• Task to complete: Give back exactly the lines from the "Activate the Pan hand tool" line to the final line of the records, and only those, minus any pictures.

• Recorded information:
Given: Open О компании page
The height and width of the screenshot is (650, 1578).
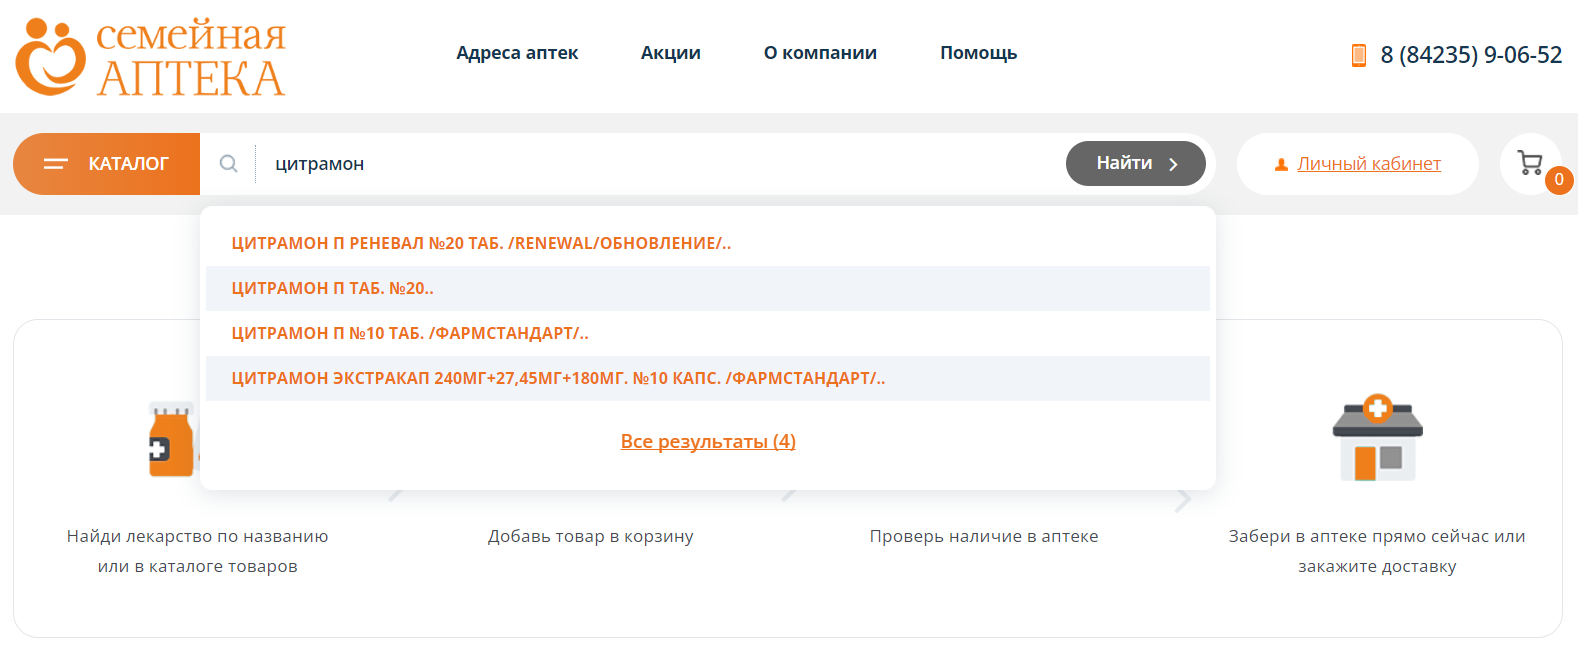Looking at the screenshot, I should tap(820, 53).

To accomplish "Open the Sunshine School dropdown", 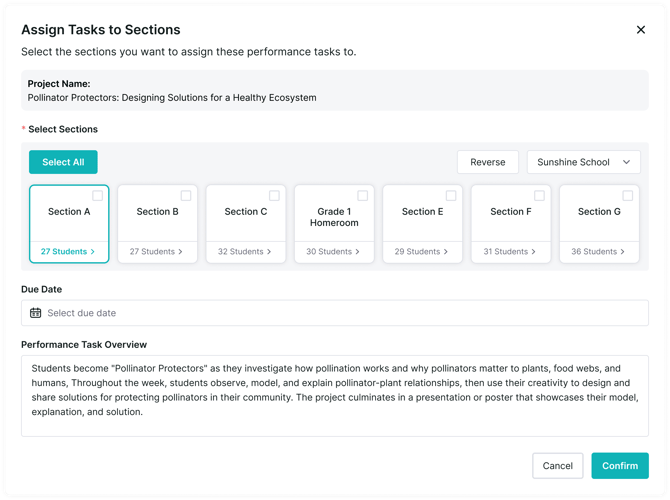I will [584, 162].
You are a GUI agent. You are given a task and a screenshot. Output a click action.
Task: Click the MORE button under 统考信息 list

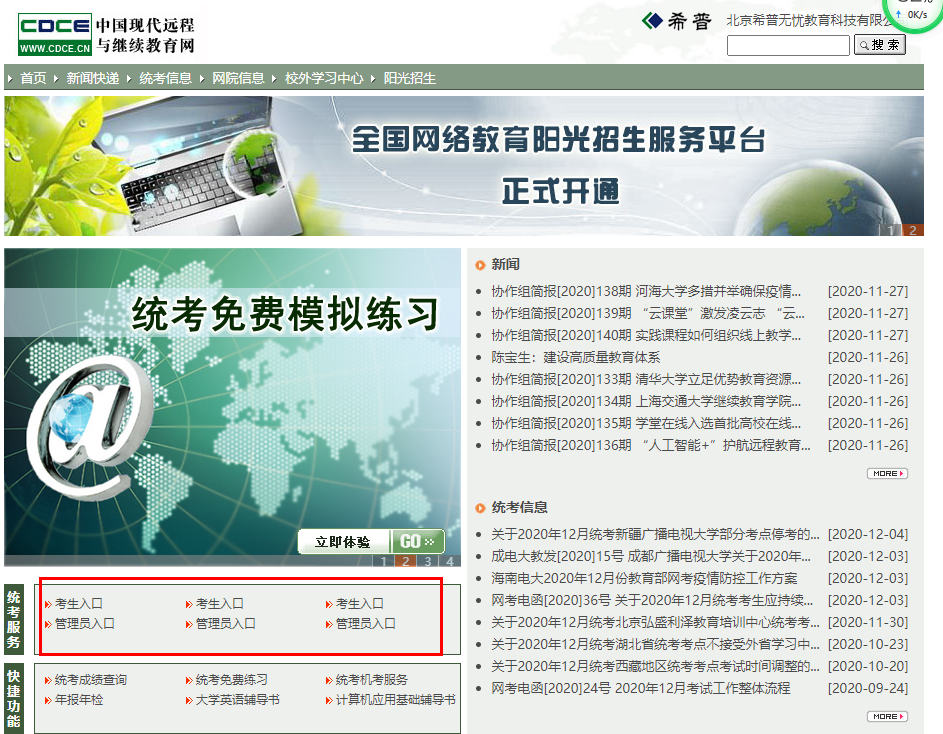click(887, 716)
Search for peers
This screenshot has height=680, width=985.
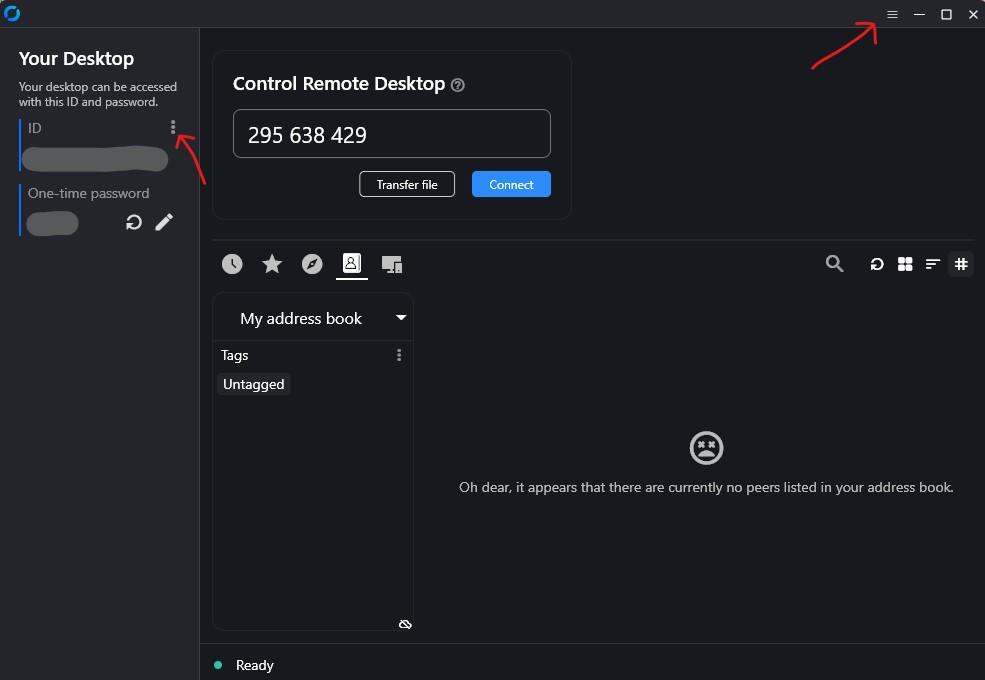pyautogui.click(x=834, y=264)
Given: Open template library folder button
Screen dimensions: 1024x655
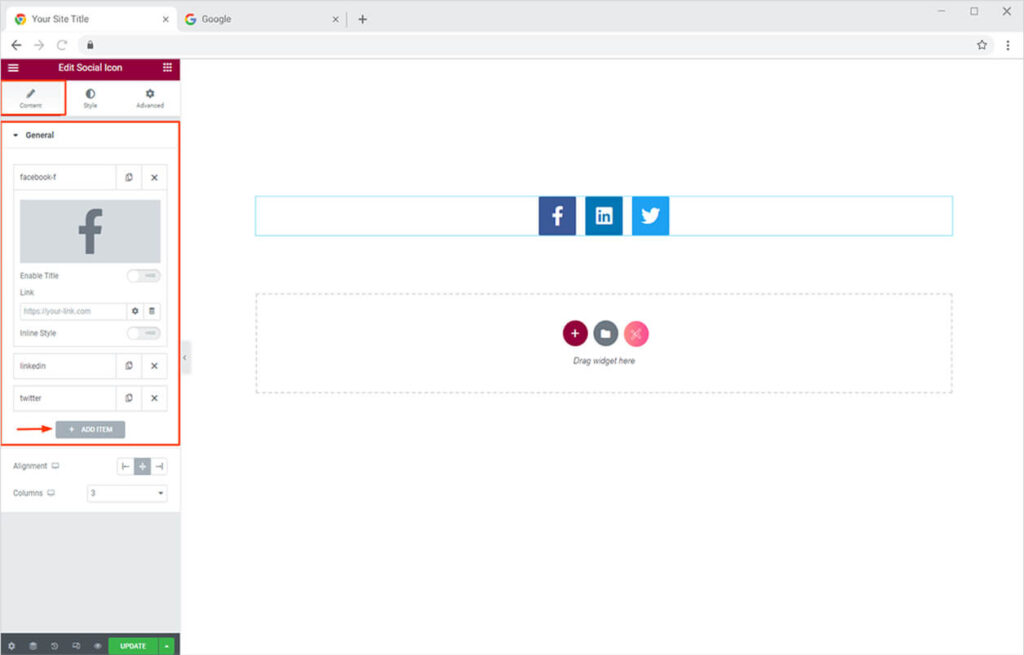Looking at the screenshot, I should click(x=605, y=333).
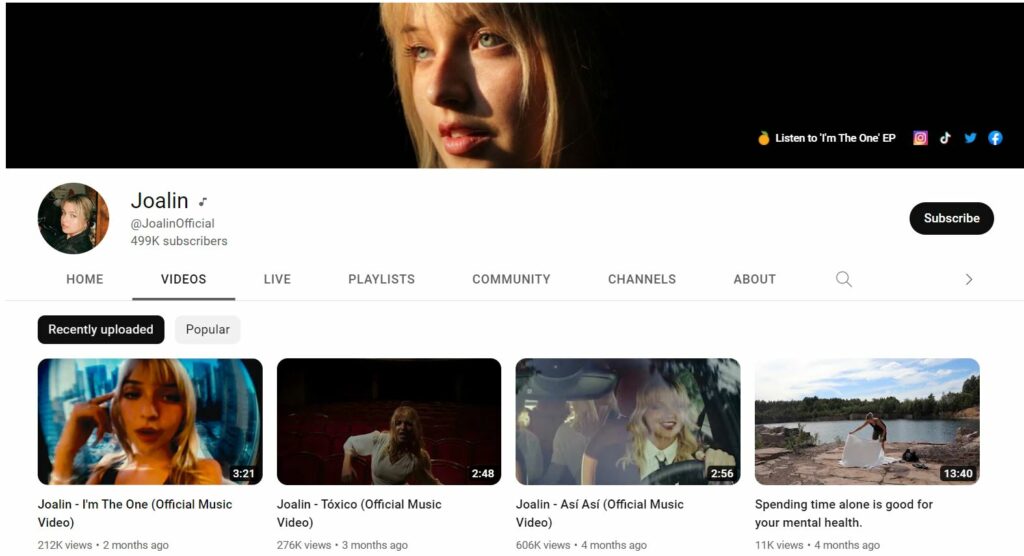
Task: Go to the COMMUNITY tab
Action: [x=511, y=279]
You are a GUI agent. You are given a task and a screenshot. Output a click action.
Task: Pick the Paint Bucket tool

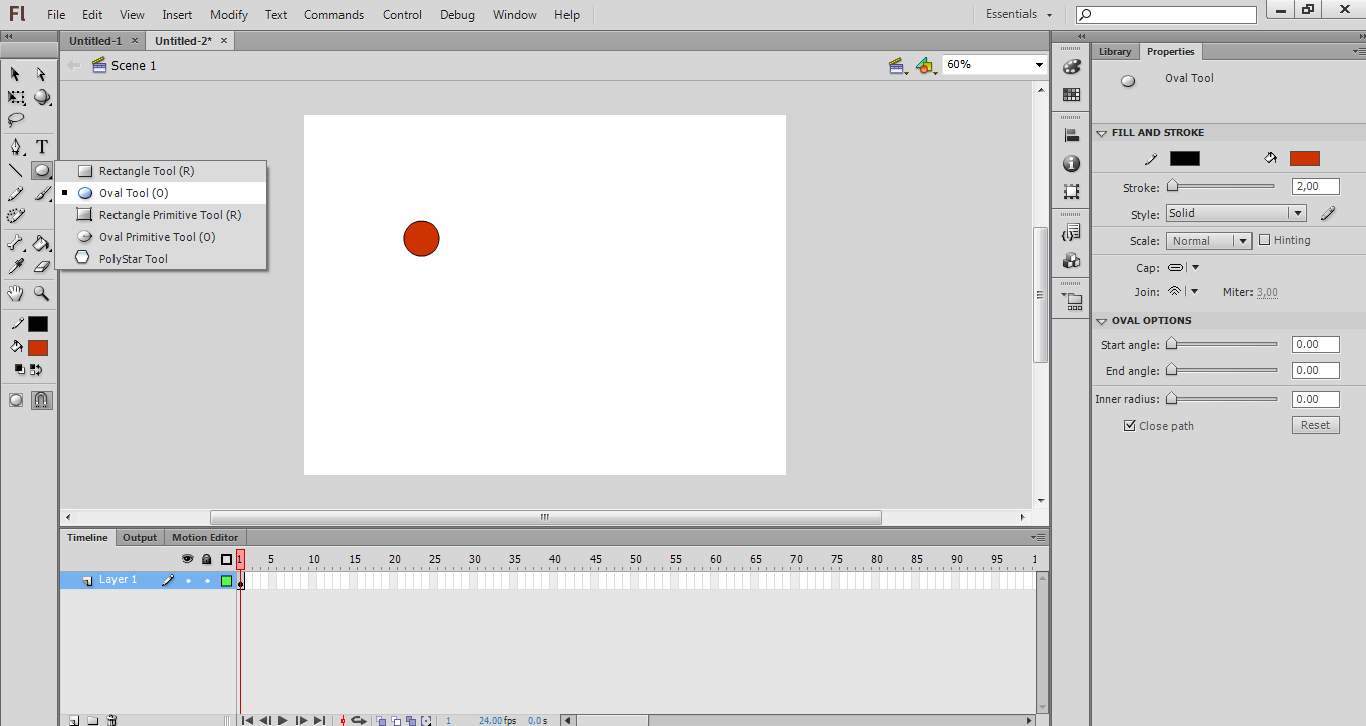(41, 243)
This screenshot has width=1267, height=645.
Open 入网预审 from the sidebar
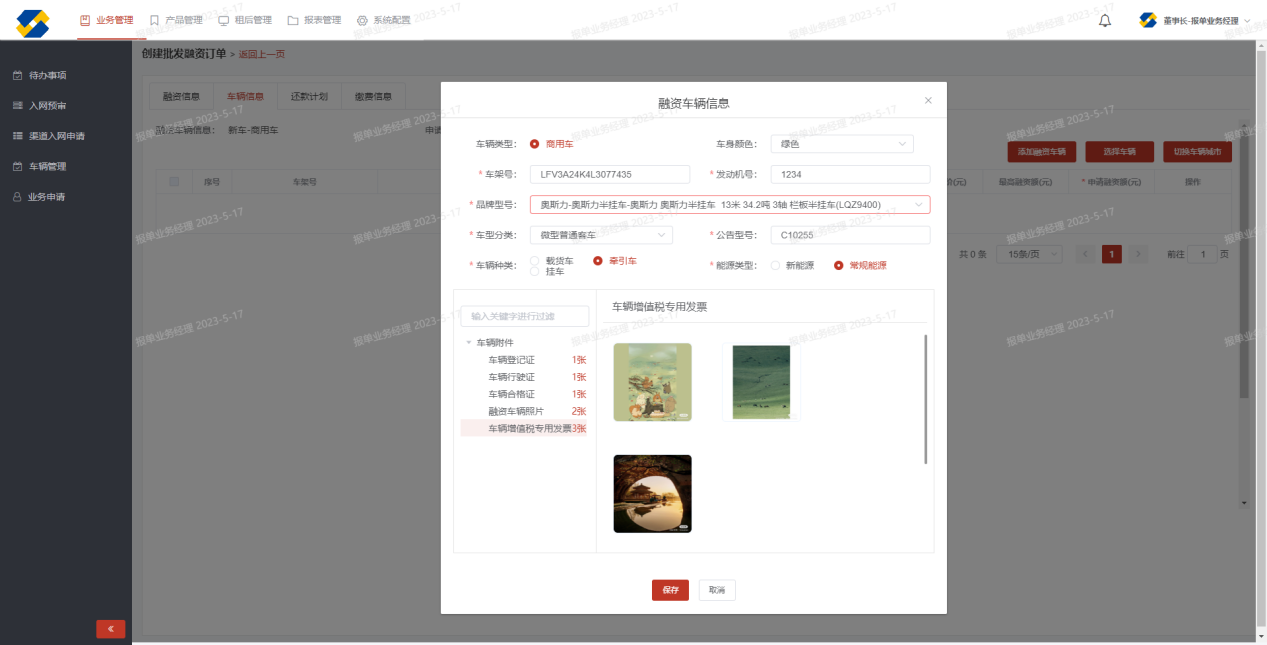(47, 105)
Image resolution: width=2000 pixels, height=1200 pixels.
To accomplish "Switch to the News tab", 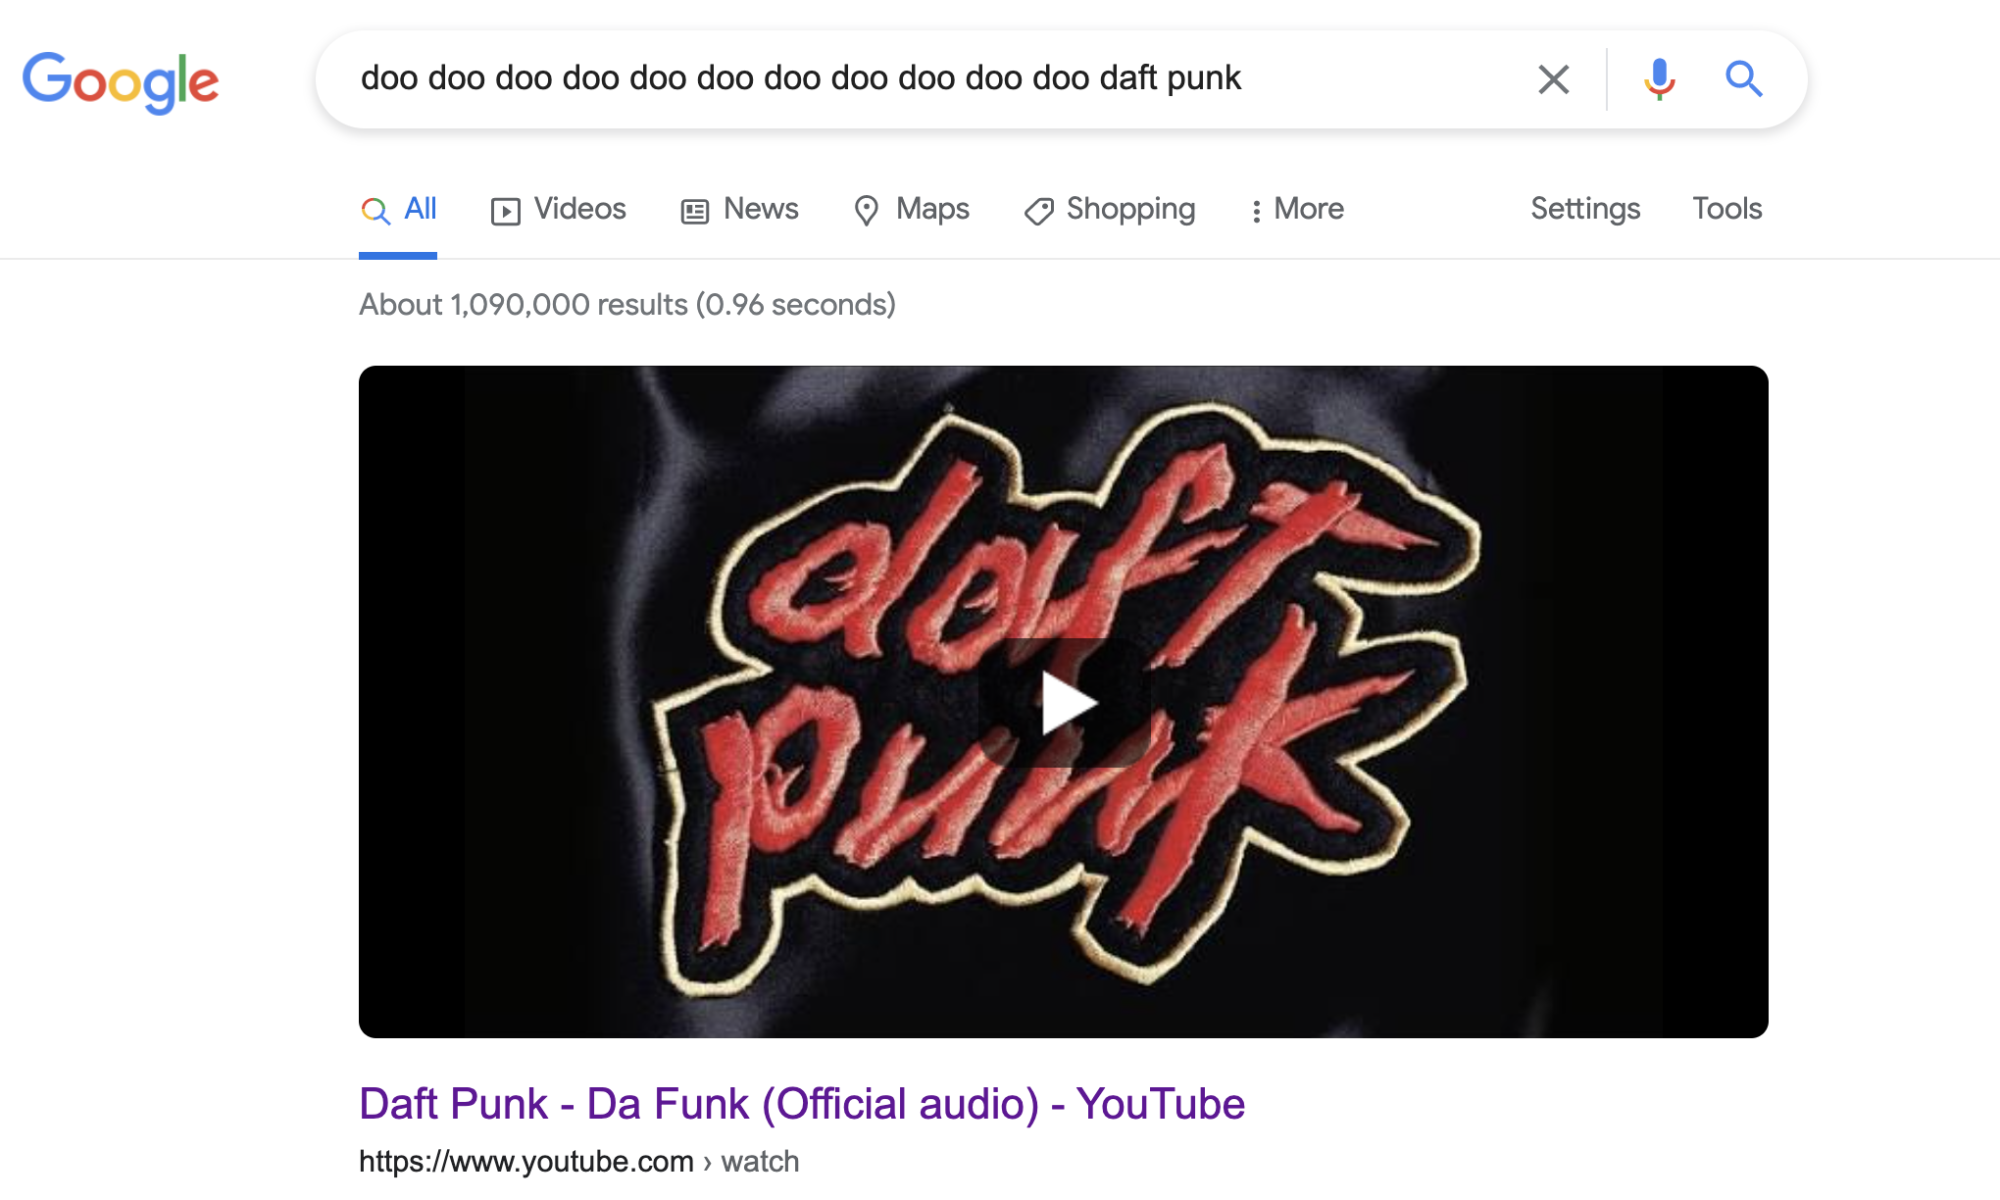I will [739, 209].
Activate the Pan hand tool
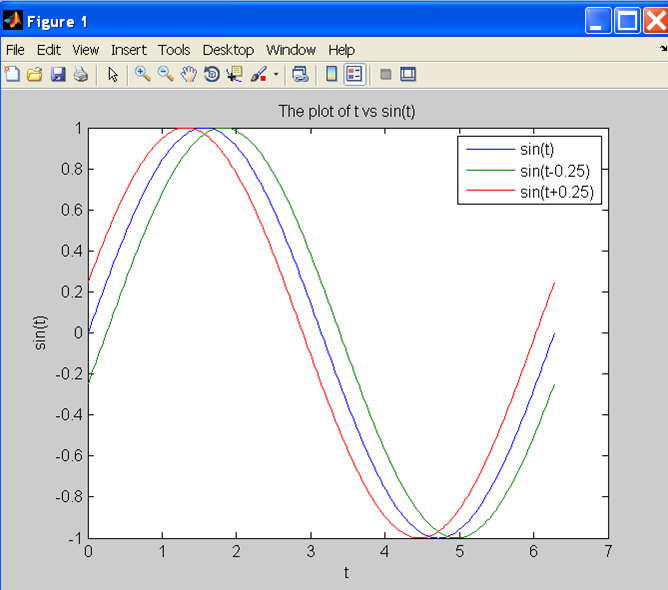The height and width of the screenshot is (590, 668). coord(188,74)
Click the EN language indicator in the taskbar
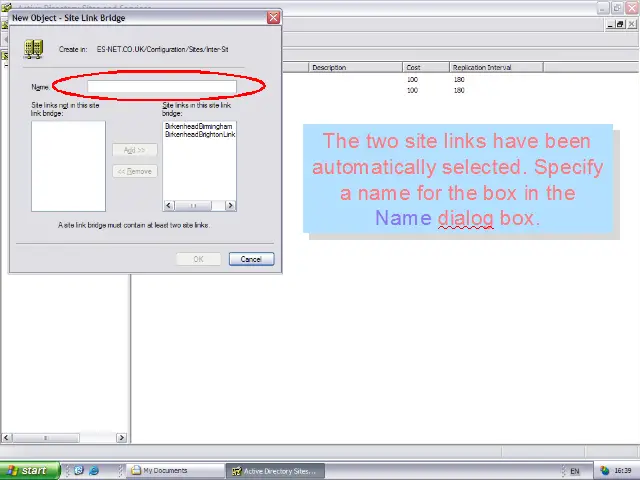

• Result of this task:
Activate the Pan hand tool
The height and width of the screenshot is (590, 668). coord(188,74)
Click the EN language indicator in the taskbar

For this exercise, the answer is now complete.